CDRH's postmarket program has three key components: problem identification, problem assessment, and public health response.

Postmarket problem identification tools identify public health hazards and enhance the quantity and quality of information about potential device risks. Key sources for problem identification include mandatory reports from manufacturers under the Medical Device Reporting (MDR) system, reports from hospitals enrolled in the Center's targeted surveillance system (MedSun), and information from inspections of manufacturers carried out by FDA. Information is also gathered from recall notification reports, bio-research monitoring investigations carried out by FDA, user complaints and comments, international vigilance reports, manufacturers' reports of medical-device modifications, and results of studies carried out by manufacturers after their products are approved.

Postmarket problem assessment. Based on information derived from the above sources, a team makes a scientific evaluation of the potential risk associated with adverse events from a medical device in question. FDA staff members, consulting with outside experts, analyze the data and identify the nature, magnitude, and public health significance of the problem. Recommendations are then made for an appropriate action to protect the public.

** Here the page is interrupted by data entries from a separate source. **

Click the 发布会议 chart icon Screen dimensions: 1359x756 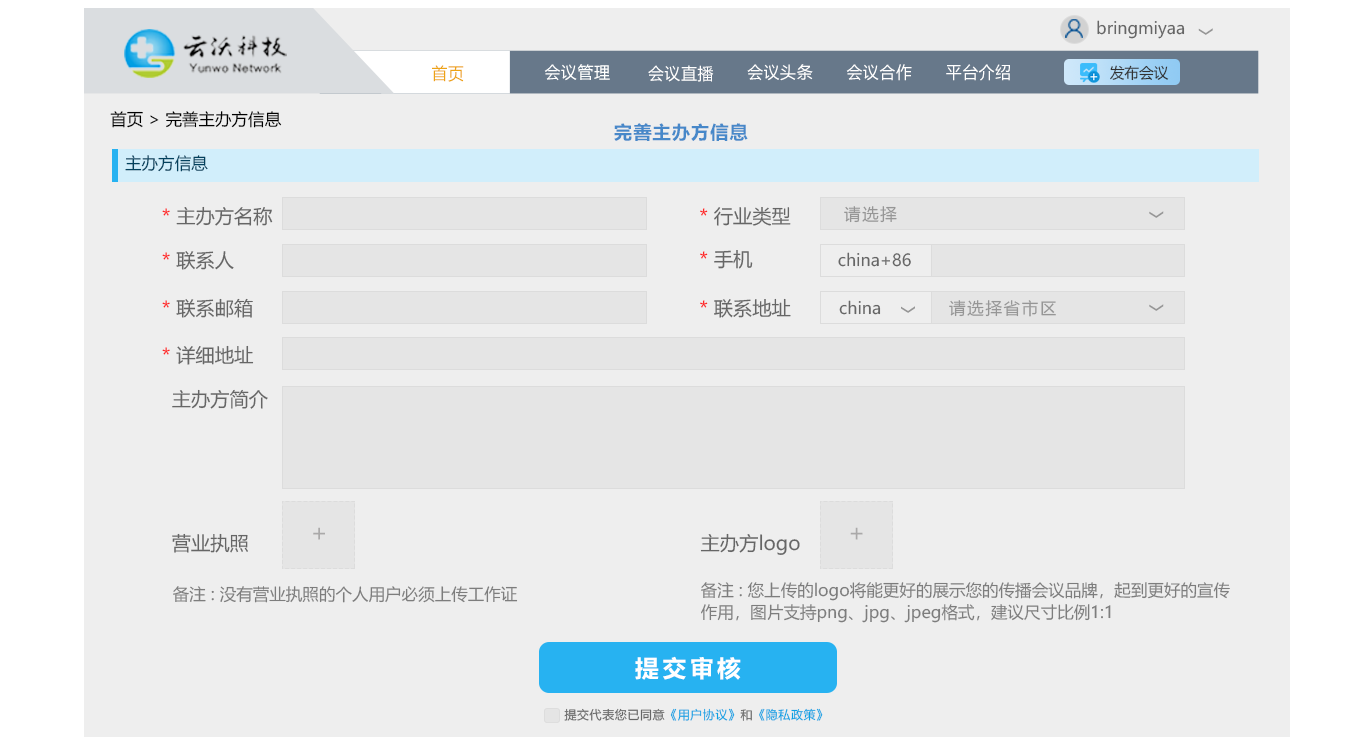coord(1089,73)
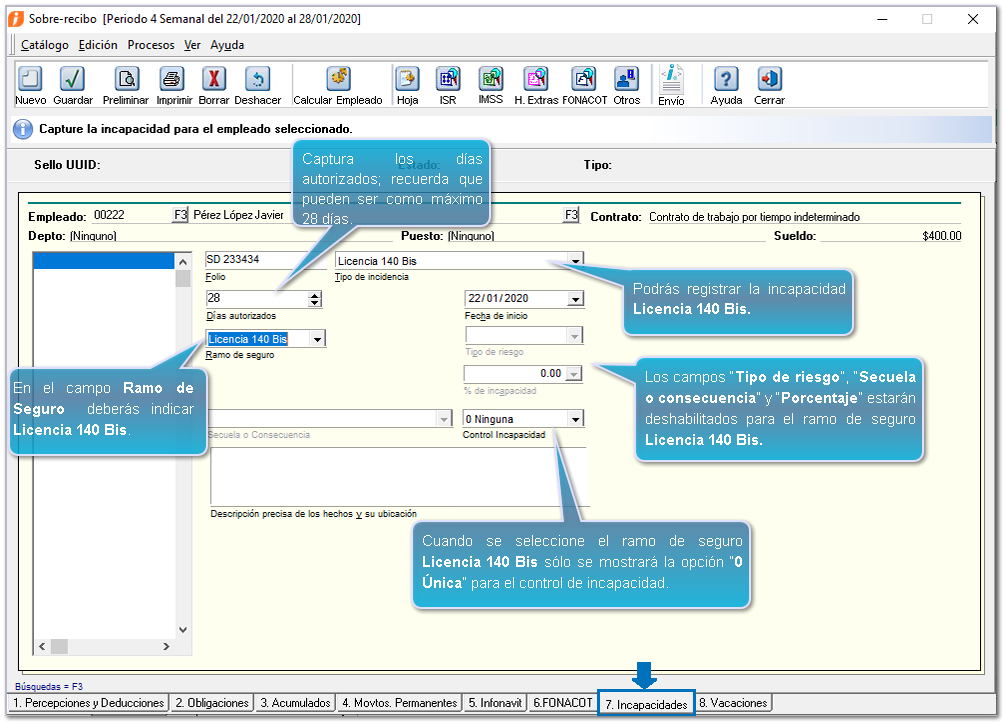The width and height of the screenshot is (1006, 725).
Task: Select the 1. Percepciones y Deducciones tab
Action: 88,703
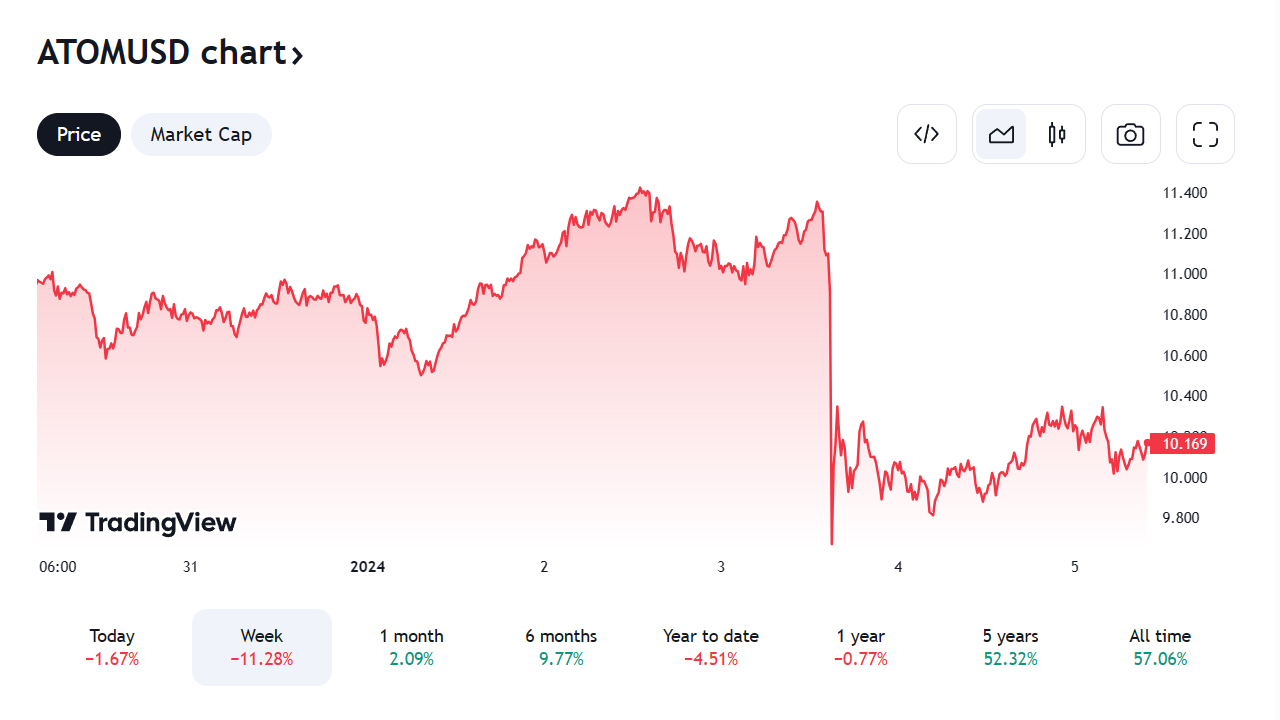1280x720 pixels.
Task: Open the embed code icon button
Action: click(x=927, y=134)
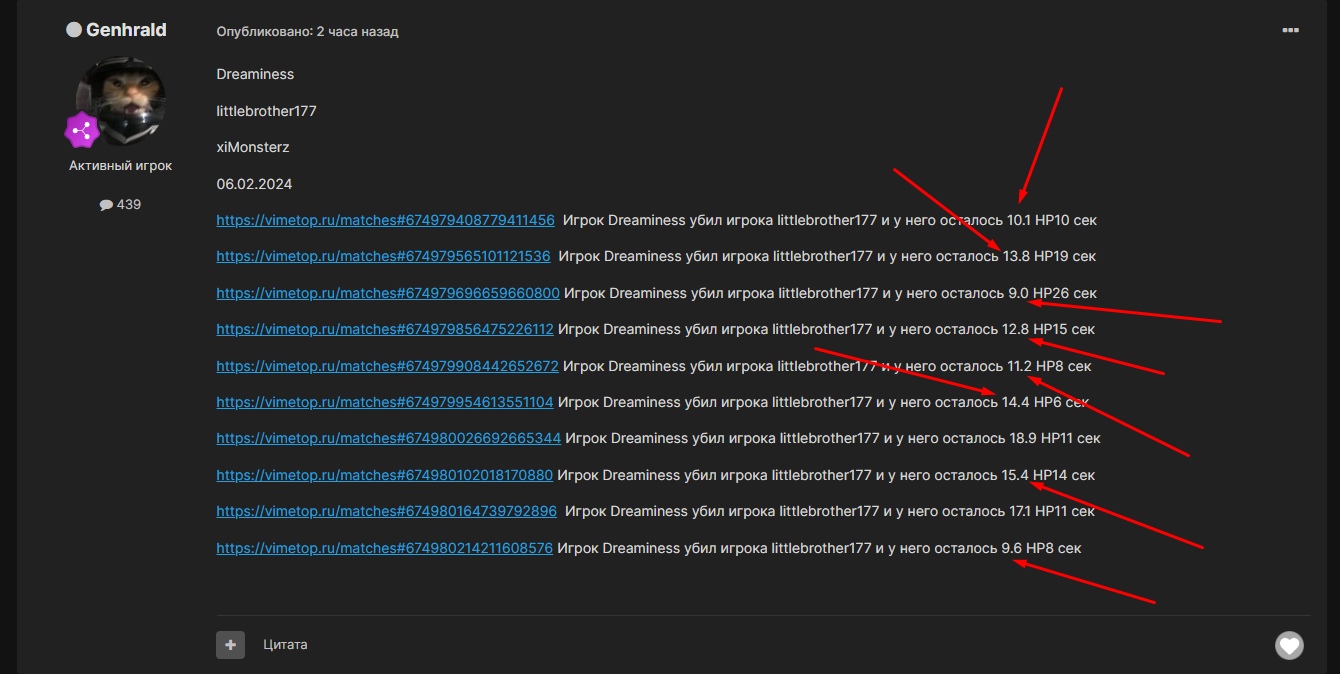This screenshot has height=674, width=1340.
Task: Open match link ending in 908442652672
Action: pyautogui.click(x=387, y=366)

Postmarket public-health response. After assessing a postmarket problem, the FDA informs the public, the medical-device industry, and health care professionals about the identified risks using what the FDA calls public-health-response tools. These are risk communications such as Urgent Alerts, Multimedia Outreach, publications and presentations, and what are called enforcement actions.

The CDRH came up with specific goals to make sure it touches all components of the initiative. For example:

• Make sure people within the CDRH are working together to solve postmarket problems. To do this they'll identify sources of postmarket data and better coordinate the exchange of information among themselves and manufacturers.

• Build and manage effective information and knowledge systems to smoothly move information throughout postmarket processes, from data collection and analysis to public health action.

• Take advantage of what the Center learns about a device's postmarket performance by cycling this information back into the premarket review process for new designs.

• Through recruitment, training, and career development, ensure that the postmarket program functions well into the future, and that it adapts to changes in medical technologies and information systems.

• Partner with public and private enterprises in the medical-device community to ensure that the CDRH is communicating with them on an ongoing basis.

• Communicate risk information clearly and persuasively to appropriate device-user audiences.

Your head start starts now

As part of a proactive plan to deal with the FDA's initiatives, Medical Device Consultants Inc. (www.mdci.com/pages/nwsltr_06_03.html) recommends tapping into the following sources.

• MedSun (www.medsun.net) is a network of health facilities trained to recognize and report problems in real time.

• International Vigilance Reports. The Global Harmonization Task Force has guidelines for sharing information on products outside the U.S. (www.ghtf.org/sg2/sg2-proposed.html)

• Listservs (e-mail based discussion forums) and online discussion groups are used by professionals and consumers to discuss product performance, hazards, and ethical issues. These groups are occasionally monitored by the FDA to identify and report problems.

• Other sources include databases from the Centers for Medicare and Medicaid Services, the National Institutes of Health, and the Consumer Product Safety Commission.